L’ufficio anagrafe di Castelfranco Veneto, in provincia di Treviso, si è trovato a dover risolvere una questione che probabilmente non aveva mai dovuto affrontare. La storia riguarda una coppia che si è unita in matrimonio in Spagna, lui italiano lei di origine brasiliana. Il punto rovente della questione è che lei è una trans – ossia nata uomo – che però per la legge italiana non può essere registrata all’anagrafe come moglie in quanto non operata. Quindi la donna, per lo Stato italiano, pur avendo le fattezze di una bellissima ragazza, risulta essere comunque un uomo.

Da qui la battaglia della coppia, affinché la donna venga a tutti gli effetti riconosciuta tale e indicata come moglie. Battaglia che per il momento non sembra essere stata vinta in quanto finché sui documenti della ragazza vi sarà scritto “sesso maschile”, per lo Stato italiano sarà impossibile registrarla come moglie. Anche qualora la coppia dovesse essere registrata come tale – attraverso un’unione civile legalmente riconosciuta anche in Italia – lei non potrebbe comunque risultare come moglie.

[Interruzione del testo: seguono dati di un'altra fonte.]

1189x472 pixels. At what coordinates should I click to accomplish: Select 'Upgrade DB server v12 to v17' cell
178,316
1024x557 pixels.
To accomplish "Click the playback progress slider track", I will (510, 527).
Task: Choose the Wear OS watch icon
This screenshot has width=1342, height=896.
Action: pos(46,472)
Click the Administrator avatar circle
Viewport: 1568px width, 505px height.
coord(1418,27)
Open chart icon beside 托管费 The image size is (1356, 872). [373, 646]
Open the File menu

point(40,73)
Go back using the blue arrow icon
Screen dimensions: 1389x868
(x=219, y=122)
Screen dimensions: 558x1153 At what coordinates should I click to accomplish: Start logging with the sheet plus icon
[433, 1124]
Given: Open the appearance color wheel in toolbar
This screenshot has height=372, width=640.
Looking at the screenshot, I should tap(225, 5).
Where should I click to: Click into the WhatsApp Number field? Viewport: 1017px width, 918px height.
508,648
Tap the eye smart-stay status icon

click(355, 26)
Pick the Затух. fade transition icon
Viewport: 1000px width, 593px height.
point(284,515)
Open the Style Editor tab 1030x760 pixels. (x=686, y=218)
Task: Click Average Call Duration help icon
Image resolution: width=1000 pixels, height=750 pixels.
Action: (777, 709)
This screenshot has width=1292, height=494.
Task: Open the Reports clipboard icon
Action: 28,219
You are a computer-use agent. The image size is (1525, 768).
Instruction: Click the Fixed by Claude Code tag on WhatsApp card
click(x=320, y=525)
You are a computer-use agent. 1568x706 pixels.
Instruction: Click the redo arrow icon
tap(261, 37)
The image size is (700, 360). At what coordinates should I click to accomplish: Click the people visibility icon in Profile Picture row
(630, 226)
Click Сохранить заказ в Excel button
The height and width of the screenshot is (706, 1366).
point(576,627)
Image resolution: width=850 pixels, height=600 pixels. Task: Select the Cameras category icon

Per cercare di ottenere il risultato tanto sperato, la donna sarebbe tornata in Brasile per effettuare il cambio di documenti e far comparire sugli stessi la dicitura sesso femminile. Pare che in Brasile ciò sia possibile perché alle persone viene riconosciuto il sesso che sentono di avere piuttosto che quello che dà loro le proprie fattezze esterne. Chissà se tale mossa basterà per lo Stato italiano, anche perché la donna non avrebbe mai proceduto con il cambio di sesso e con l’operazione chirurgica vera e propria.